All values are reported as means and 95% CIs. Spontaneous synaptic activities were not different between the mutant and control. Isoflurane (0.6%; 0.25 mM; Ndufs4[KO] EC95) increased the holding current in knockout (ΔHolding current, 126 pA [95% CI, 99 to 152 pA]; ΔHolding current P < 0.001; n = 21) but not wild-type (ΔHolding current, 2 7 pA [95% CI, 9 to 47 pA]; ΔHolding current, P = 0.030; n = 25) spinal cord slices. Knockout and wild-type ΔHolding currents were significantly different (P < 0.001). Changes comparable to those in the knockout were seen in the wild type only in 1.8% (0.74 mM) isoflurane (ΔHolding current, 72 pA [95% CI, 43 to 97 pA]; ΔHolding current, P < 0.001; n = 13), the control EC95. Blockade of action potentials indicated that the increased holding current in the knockout was not dependent on synaptic input (ΔHolding current, 154 pA [95% CI, 99 to 232 pA]; ΔHolding current, P = 0.506 compared to knockout without blockade; n = 6). Noncholinergic neurons mediated the increase in holding current sensitivity in Ndufs4 knockout. The increased currents were blocked by norfluoxetine.
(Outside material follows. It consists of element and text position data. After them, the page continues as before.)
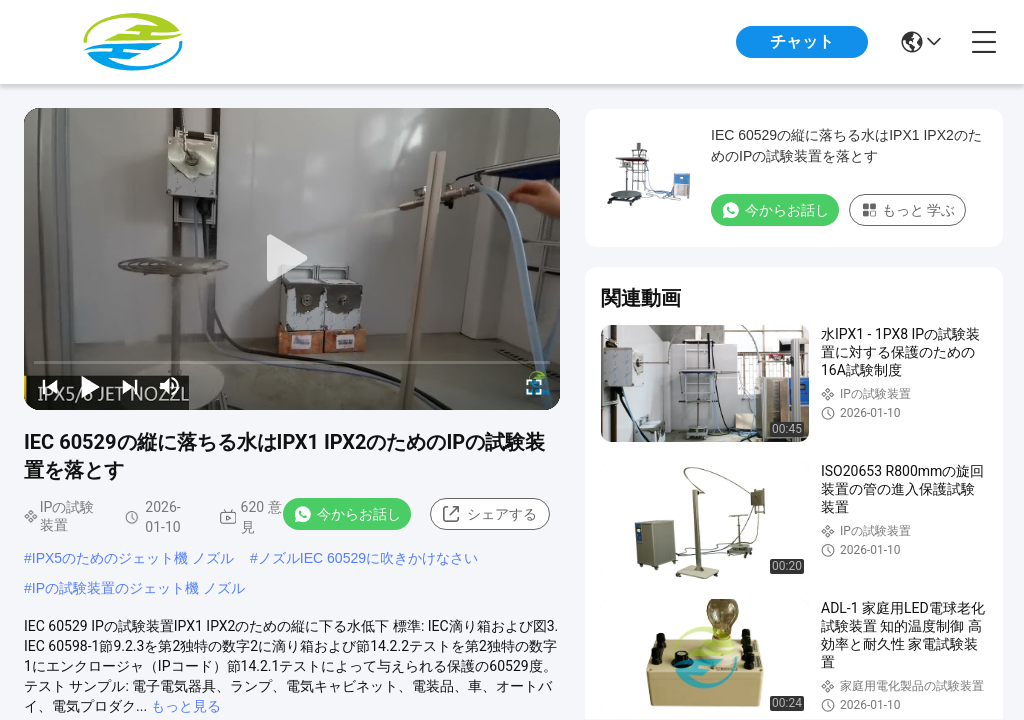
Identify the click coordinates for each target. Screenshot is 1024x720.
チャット (802, 41)
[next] (130, 386)
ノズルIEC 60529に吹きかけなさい (368, 558)
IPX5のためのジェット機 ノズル (133, 558)
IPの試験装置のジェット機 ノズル (138, 588)
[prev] (50, 386)
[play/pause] (90, 386)
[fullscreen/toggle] (534, 386)
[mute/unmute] (170, 386)
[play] (292, 259)
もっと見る (186, 706)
Isoflurane increased an outwardly rectifying potassium current in ventral horn neurons of the Ndufs4(KO) mouse at a concentration much lower than in controls. Noncholinergic neurons in the spinal cord ventral horn mediated the effect. Presynaptic functions in Ndufs4(KO) slices were not hypersensitive to isoflurane. These data link anesthetic sensitivity, mitochondrial function, and postsynaptic channel activity.
Ndufs4 敲除(KO)小鼠在线粒体复合物 I 功能上存在缺陷,并且对挥发性麻醉剂抑制脊髓介导的伤害性刺激反应高度敏感。据推测,与野生型相比,突触或内在神经元功能对脊髓切片中的异氟醚更为敏感。
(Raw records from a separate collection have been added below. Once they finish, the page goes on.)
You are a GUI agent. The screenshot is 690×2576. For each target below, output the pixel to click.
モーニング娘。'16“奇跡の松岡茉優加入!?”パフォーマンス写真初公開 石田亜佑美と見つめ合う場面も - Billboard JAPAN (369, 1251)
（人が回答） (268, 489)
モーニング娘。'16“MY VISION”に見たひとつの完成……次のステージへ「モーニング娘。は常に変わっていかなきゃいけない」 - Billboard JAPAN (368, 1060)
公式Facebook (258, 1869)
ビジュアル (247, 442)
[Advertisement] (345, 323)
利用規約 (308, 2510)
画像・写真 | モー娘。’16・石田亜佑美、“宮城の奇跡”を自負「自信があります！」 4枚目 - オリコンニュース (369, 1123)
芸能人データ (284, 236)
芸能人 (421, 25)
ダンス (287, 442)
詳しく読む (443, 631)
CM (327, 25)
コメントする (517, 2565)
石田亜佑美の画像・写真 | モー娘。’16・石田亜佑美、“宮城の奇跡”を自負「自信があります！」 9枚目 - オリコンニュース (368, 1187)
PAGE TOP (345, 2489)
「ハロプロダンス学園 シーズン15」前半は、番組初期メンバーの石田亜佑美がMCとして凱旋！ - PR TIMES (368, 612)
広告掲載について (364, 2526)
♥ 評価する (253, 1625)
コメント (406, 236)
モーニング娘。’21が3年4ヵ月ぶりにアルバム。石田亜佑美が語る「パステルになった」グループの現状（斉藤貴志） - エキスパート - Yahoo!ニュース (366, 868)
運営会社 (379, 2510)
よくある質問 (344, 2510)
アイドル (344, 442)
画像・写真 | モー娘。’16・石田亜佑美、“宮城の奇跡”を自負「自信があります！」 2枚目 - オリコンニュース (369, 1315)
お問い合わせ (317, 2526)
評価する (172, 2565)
对来自野生型和全局 Ndufs4KO 的前庭神经核、中央中脑和脊髓切片中的神经元进行膜片钳记录。在异氟醚作用下,测量未受刺激的突触和内在神经元特征。使用 norfluoxetine 阻断 TREK 通道电导。用 tdTomato 标记胆碱能细胞。
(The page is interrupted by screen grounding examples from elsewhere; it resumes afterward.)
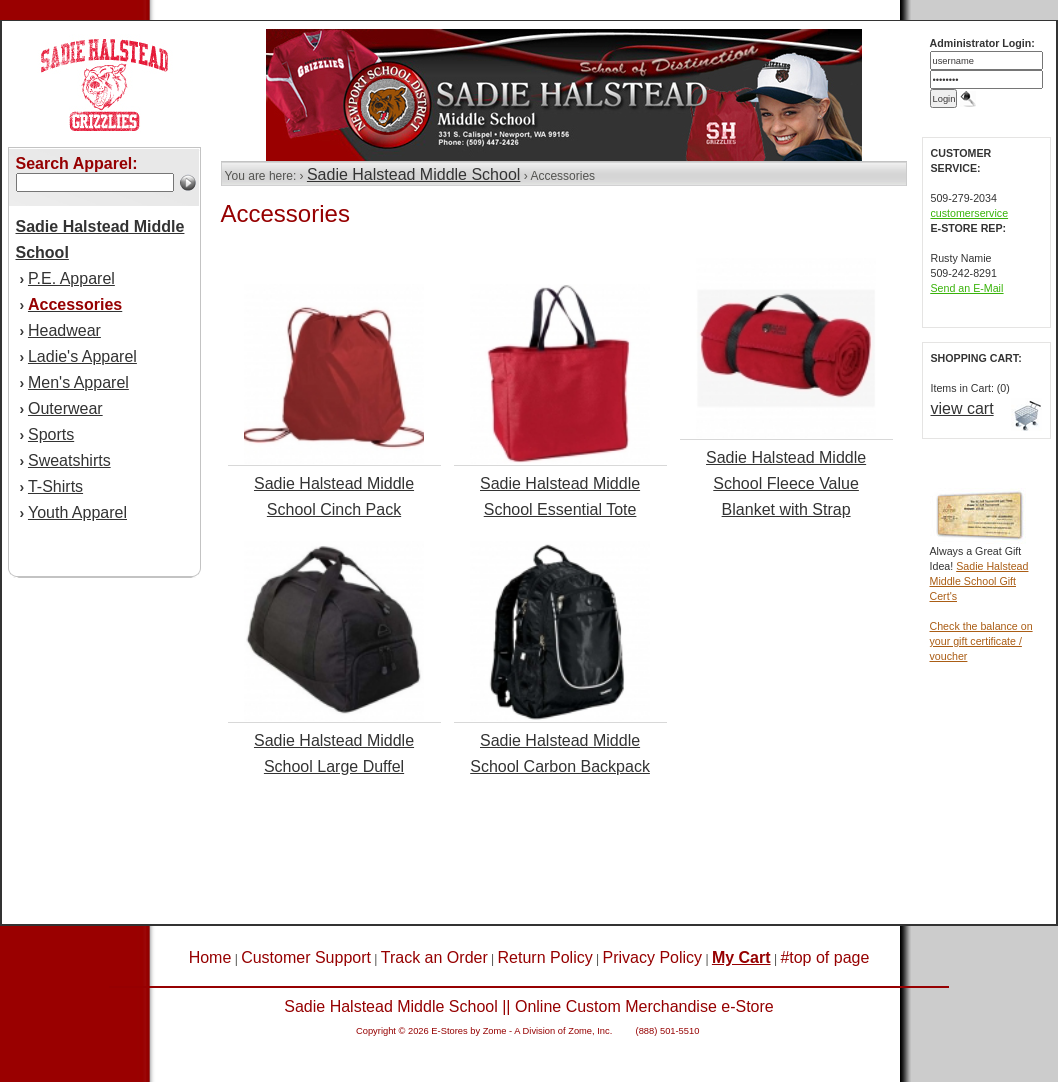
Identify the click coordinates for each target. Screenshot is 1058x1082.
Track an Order (434, 957)
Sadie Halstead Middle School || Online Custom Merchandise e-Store (528, 1006)
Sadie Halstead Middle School (413, 174)
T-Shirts (55, 486)
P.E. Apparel (71, 278)
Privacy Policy (653, 957)
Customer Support (306, 957)
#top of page (824, 957)
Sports (51, 434)
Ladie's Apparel (82, 356)
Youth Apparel (77, 512)
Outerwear (65, 408)
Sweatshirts (69, 460)
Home (210, 957)
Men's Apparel (78, 382)
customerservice (970, 213)
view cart (962, 408)
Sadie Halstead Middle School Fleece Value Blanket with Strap (786, 483)
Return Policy (545, 957)
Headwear (64, 330)
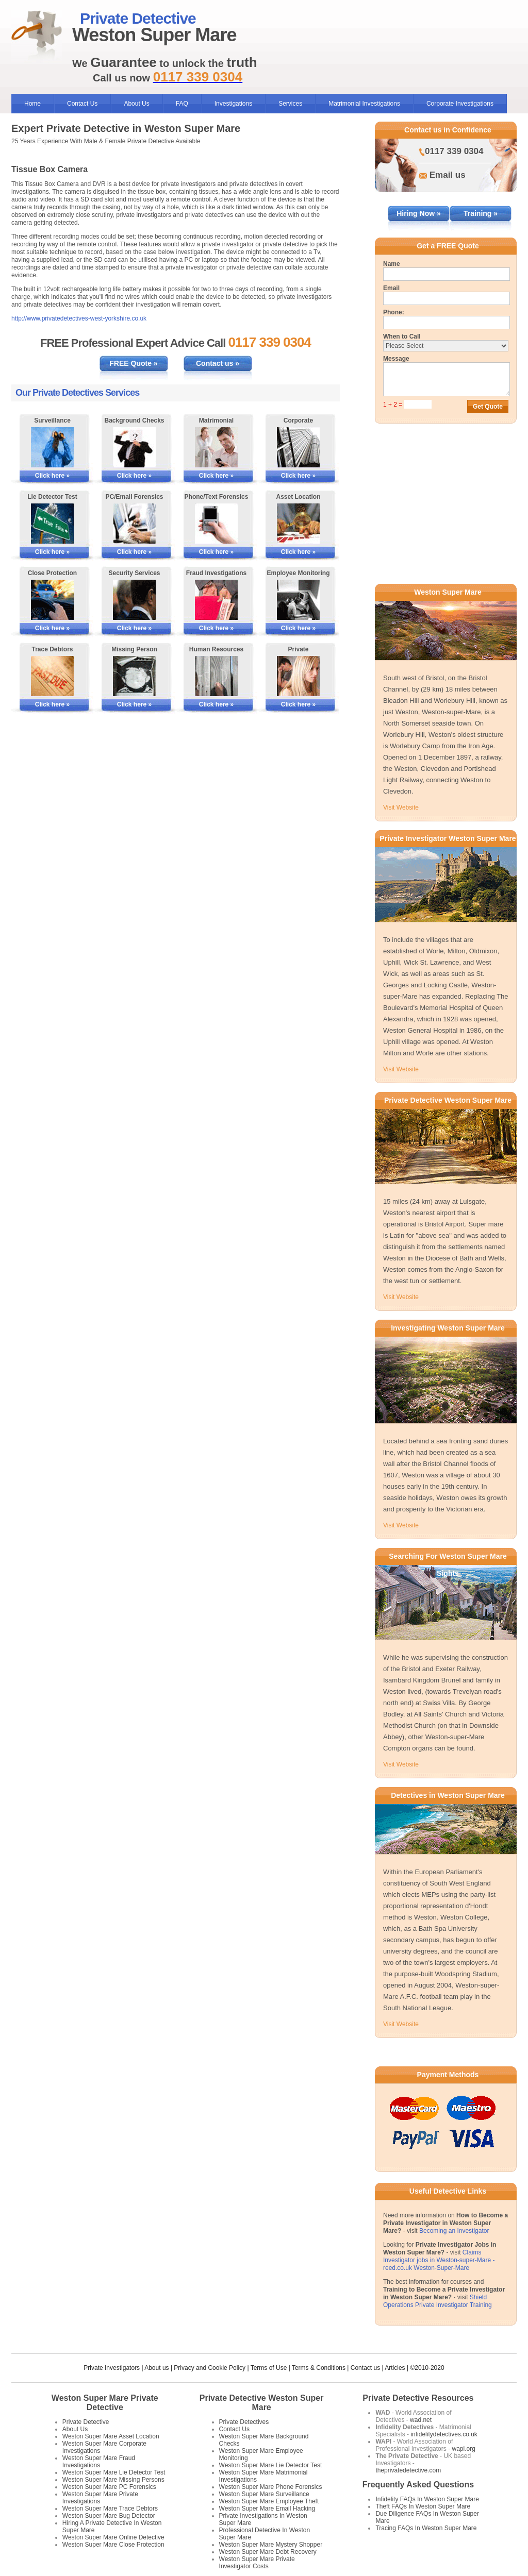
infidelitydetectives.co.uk (443, 2434)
所有值均以平均值和 95%置信区间(CI)表示。突变体和对照组之间的自发突触活动没有差异。异氟醚(0.6%;0.25 mM;Ndufs4[KO]EC95)增加了 KO 中的保持电流(ΔHolding current,126 pA[95%CI,99 至 152 pA];ΔHolding current,P<0.001;n=21),但不增加野生型(ΔHolding current,27 pA[95%CI,9 至 47 pA];ΔHolding current,P=0.030;n=25)脊髓切片中的电流。KO 和野生型的ΔHolding current 有显著差异(P<0.001)。只有在 1.8%(0.74 mM)异氟醚(ΔHolding current,72 pA[95%CI,43 至 97 pA];ΔHolding current,P<0.001;n=13)中,野生型才会出现与 KO 中类似的变化,这是对照 EC95。阻断动作电位表明,KO 中保持电流的增加不依赖于突触输入(ΔHolding current,154 pA[95%CI,99 至 232 pA];ΔHolding current,与未阻断时的 KO 相比,P=0.506;n=6)。非胆碱能神经元介导了 Ndufs4KO 中保持电流敏感性的增加。增加的电流被 norfluoxetine 阻断。
异氟醚在远低于对照组的浓度下增加了 Ndufs4(KO)小鼠腹角神经元的外向整流钾电流。脊髓腹角中的非胆碱能神经元介导了这种作用。Ndufs4(KO)切片中的突触前功能对异氟醚不敏感。这些数据将麻醉敏感性、线粒体功能和突触后通道活性联系起来。